小竹的心中好奇之火,正在熊熊燃燒,作為一名隱客,她的直覺非常重要,而且異常的準確,她也一直都挺相信自己的直覺。
白夜正在刷牙,她含糊地說道:“沒有啊,我之前不認識他。”
不過她昨天腦袋迷糊之間,倒覺得他有點像宋昭鈺。
“沒有嗎?那羽公子怎麼對白主這麼關心。”小竹狐疑地看著白夜,這兩人絕對有關係,在她心裡,白主這等天賦傲人又美麗動人的女子,說是人見人愛不過分吧。
就是她,有時候都會因為白夜而心臟砰砰狂跳。
小竹甚至有些吃味。
“昨晚他送你回來的時候,我見他出去親自熬了醒酒藥端來,非常仔細的餵給你喝,還用帕子幫你擦拭了臉頰,甚至還想幫你脫掉鞋襪!”

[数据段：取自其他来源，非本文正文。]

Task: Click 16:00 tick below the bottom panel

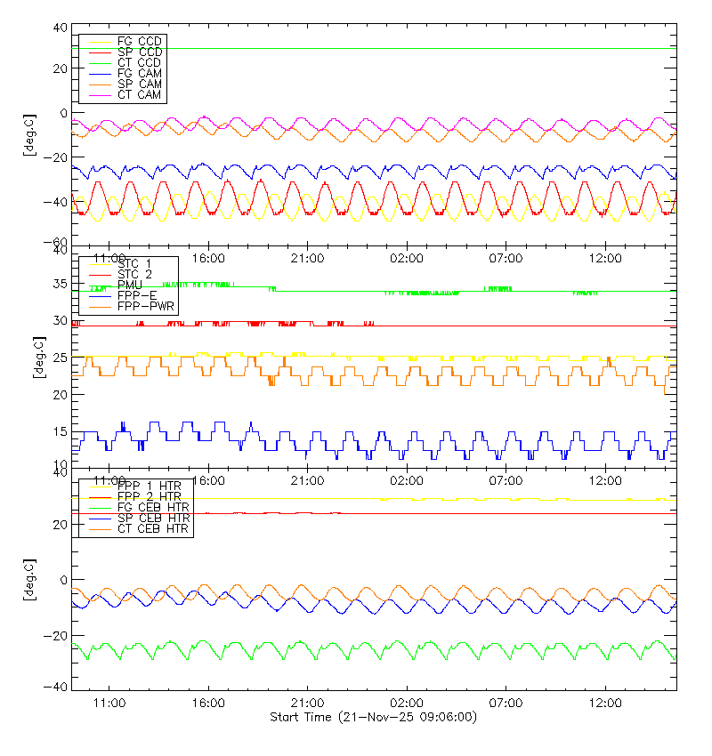Action: [x=208, y=703]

白夜趕緊低頭看了一下自己的鞋子,她記得早上起來,應該是穿著的。
“幸好那個羽公子後來又收手了,沒有脫你的鞋襪,不然我肯定一棍子把他敲暈,然後丟到湖裡面去餵魚!”
白夜無奈搖頭,她的腳特別敏感,她最怕別人碰她的腳,也從來沒人幫她洗過腳,當然這要排除煜,小河邊的那次是意外。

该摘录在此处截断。